The importance of irrigation water quality
Sources of irrigation water stored in reservoirs or basins are critical for the irrigation of greenhouses and field crops in various parts of the world. Irrigation reservoirs or basins hold one or more types of source water including, rainwater, underground water, or surface water from rivers or lakes.
The quality of irrigation water can vary from location to location and time of year, but even at its best, when stored in a reservoir, it requires treatment to address various water quality challenges. Algae growth is common in basins, for example, as is low dissolved oxygen (DO), sediment accumulation, and pathogens like Pythium. Rising global temperatures exacerbate water quality challenges, spurring the growth of algae and other organisms and speeding the decay of organic matter. Poor water quality causes decreased crop growth resulting in crop loss affecting farmers bottom line and reducing their ability to meet growing food demands.
Irrigation water, whether it’s in a tank, reservoir, standing pond or within the irrigation system, must be treated to ensure optimum growth conditions. Traditional treatment strategies such as physical treatment and oxidation offer different levels of control for algae and other organisms.

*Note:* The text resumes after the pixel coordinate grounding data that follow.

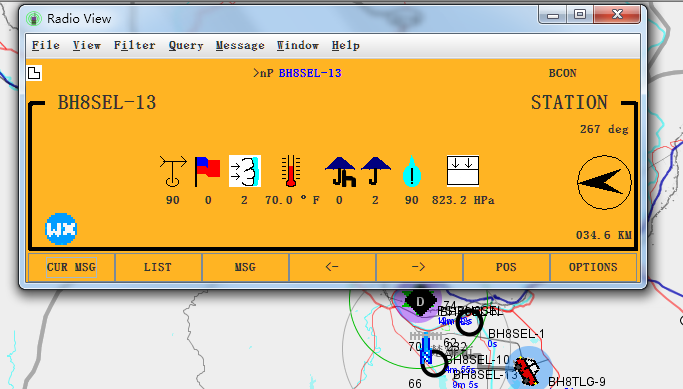Click the wind direction vane icon
683x389 pixels.
click(173, 171)
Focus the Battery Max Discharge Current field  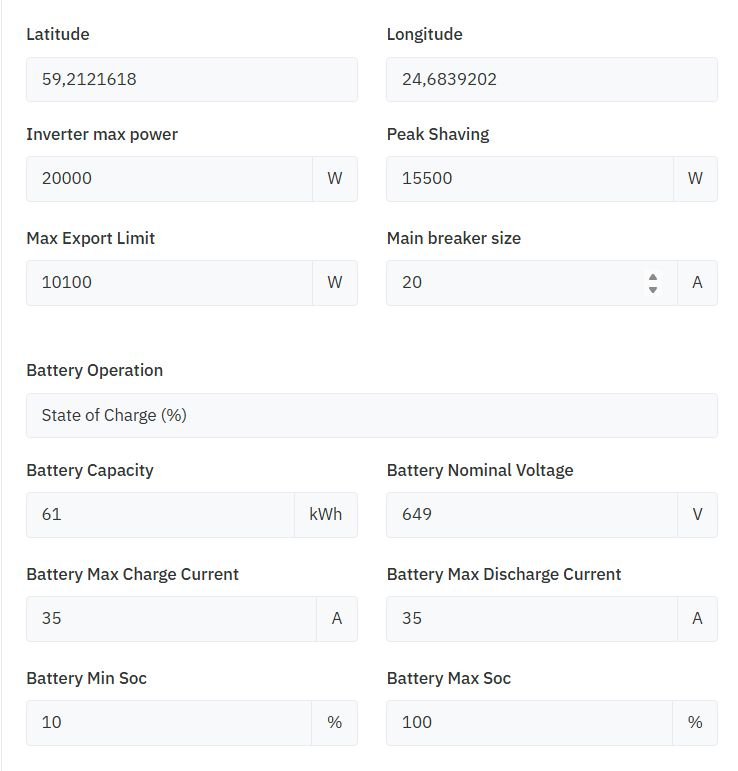pos(532,619)
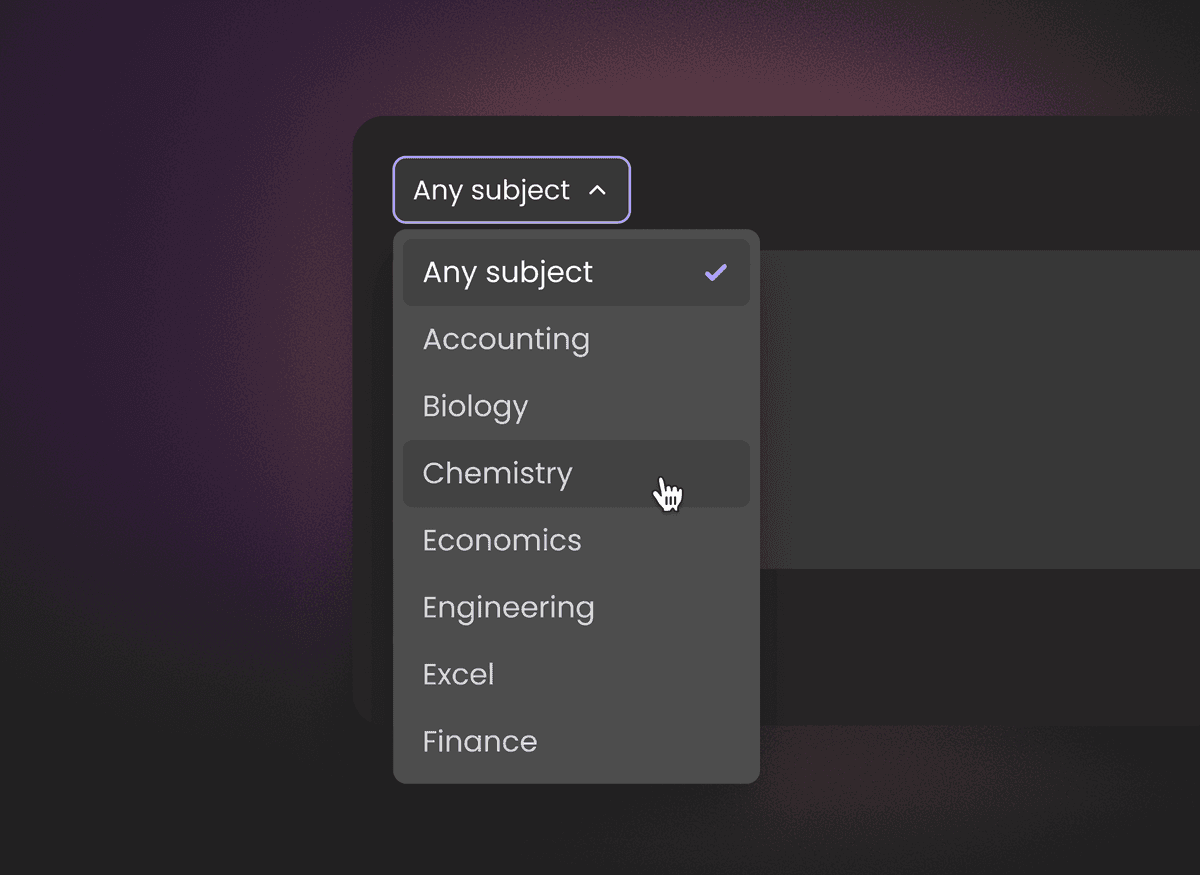Choose Accounting as the subject
Viewport: 1200px width, 875px height.
506,339
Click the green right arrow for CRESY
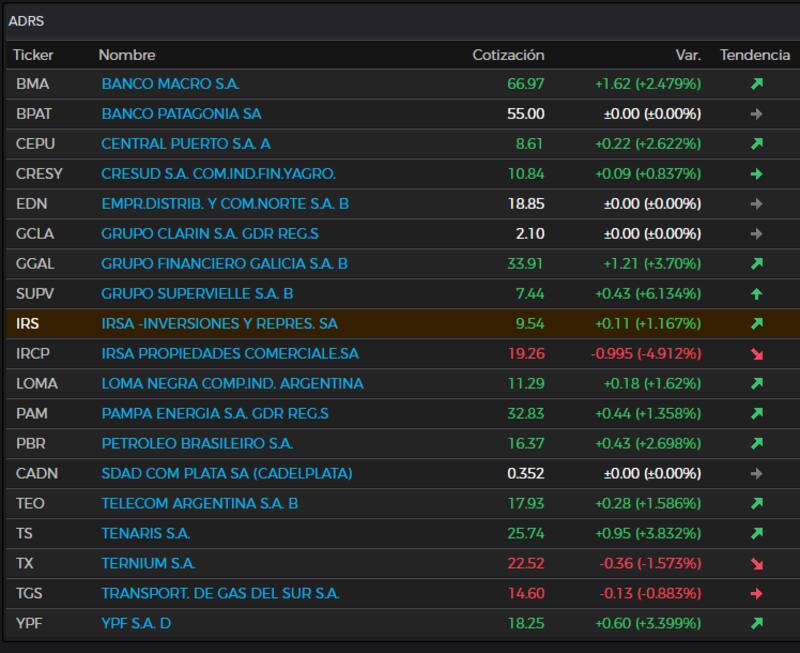Image resolution: width=800 pixels, height=653 pixels. (756, 174)
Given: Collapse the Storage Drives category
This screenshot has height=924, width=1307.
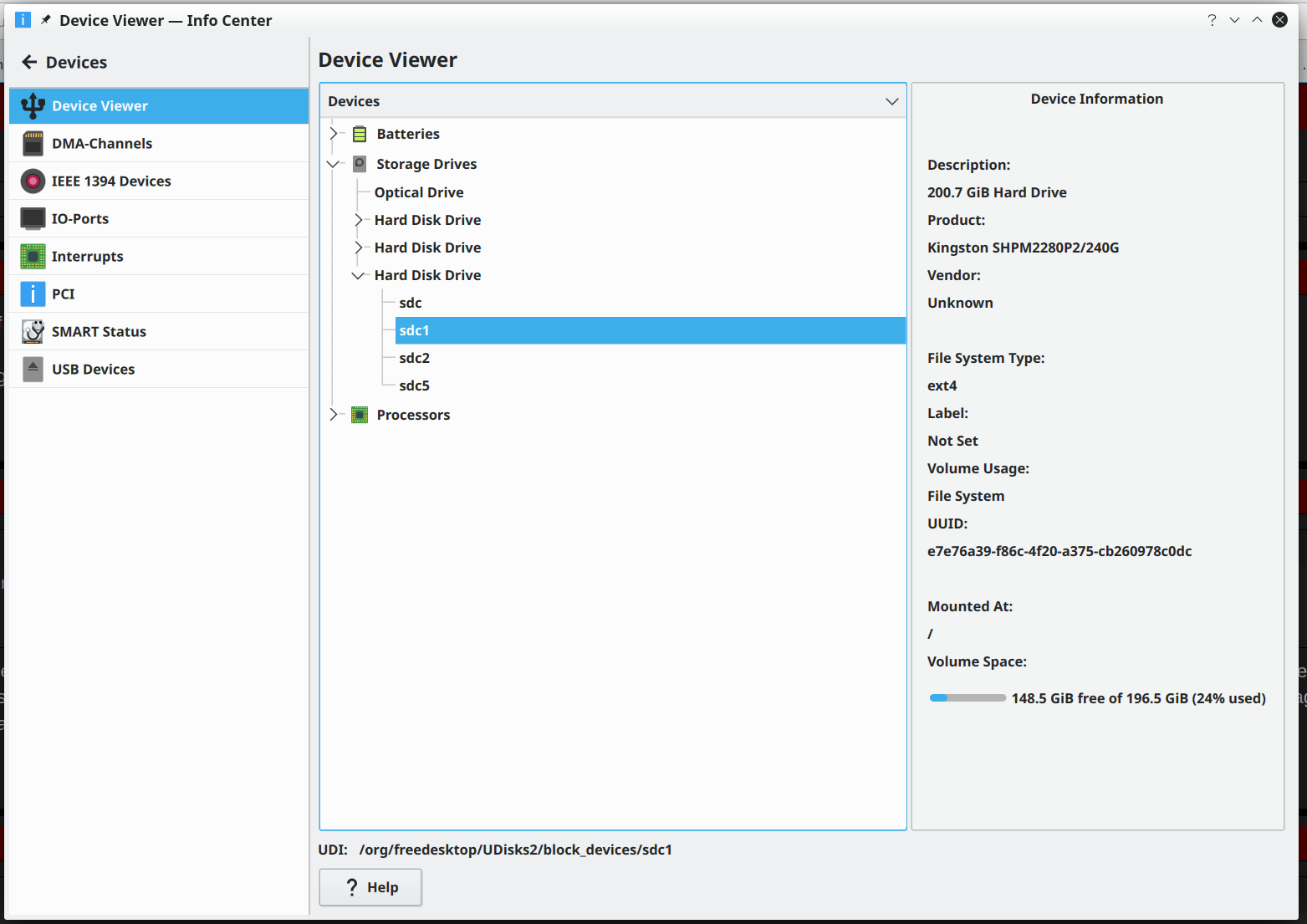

Traditional Treatment of irrigation Water from Basins
Physical disinfection through UV radiation kills algae and pathogens by destroying their DNA. The UV ‘dose’ delivered depends on lamp power, water flow rate, turbulence and other factors. Pre-filtration to less than 25 microns is essential because water clarity is critical for effectiveness. This method is cost-prohibitive for many growers.
Reverse osmosis is another physical water treatment method. However, reverse osmosis alone cannot control algae adequately in large, uncovered reservoirs and does not provide control for biofilm accumulation. Additional treatment is required.
Oxidation is another water disinfection method which kills algae and other organisms by causing cell lysis. It can be accomplished through repeated applications of chemicals such as chlorine, chlorine dioxide, copper sulfate or sodium hypochlorite. Chemical efficacy can be pH dependent. Using chemicals also poses risks for workers and can be a source of food safety concern if absorbed into plant cells. Bioaccumulation of chemicals in reservoirs is possible, requiring precipitation/removal or another type of management.
Adding hydrogen peroxide or peroxyacetic acid is another oxidation method. It requires high concentrations and long exposure times. This method also causes manganese and iron to precipitate, therefore growers may need to increase micronutrient levels to ensure plant performance. Long-term use of hydrogen peroxide or peroxyacetic acid can cause plastic degradation.
Oxidation can also be accomplished by diffusing ozone (O3) gas through the irrigation water; for best results, water pH must be lowered to 4.0-4.5. This process is usually only used by technically-savvy growers and is more expensive than even heat pasteurization.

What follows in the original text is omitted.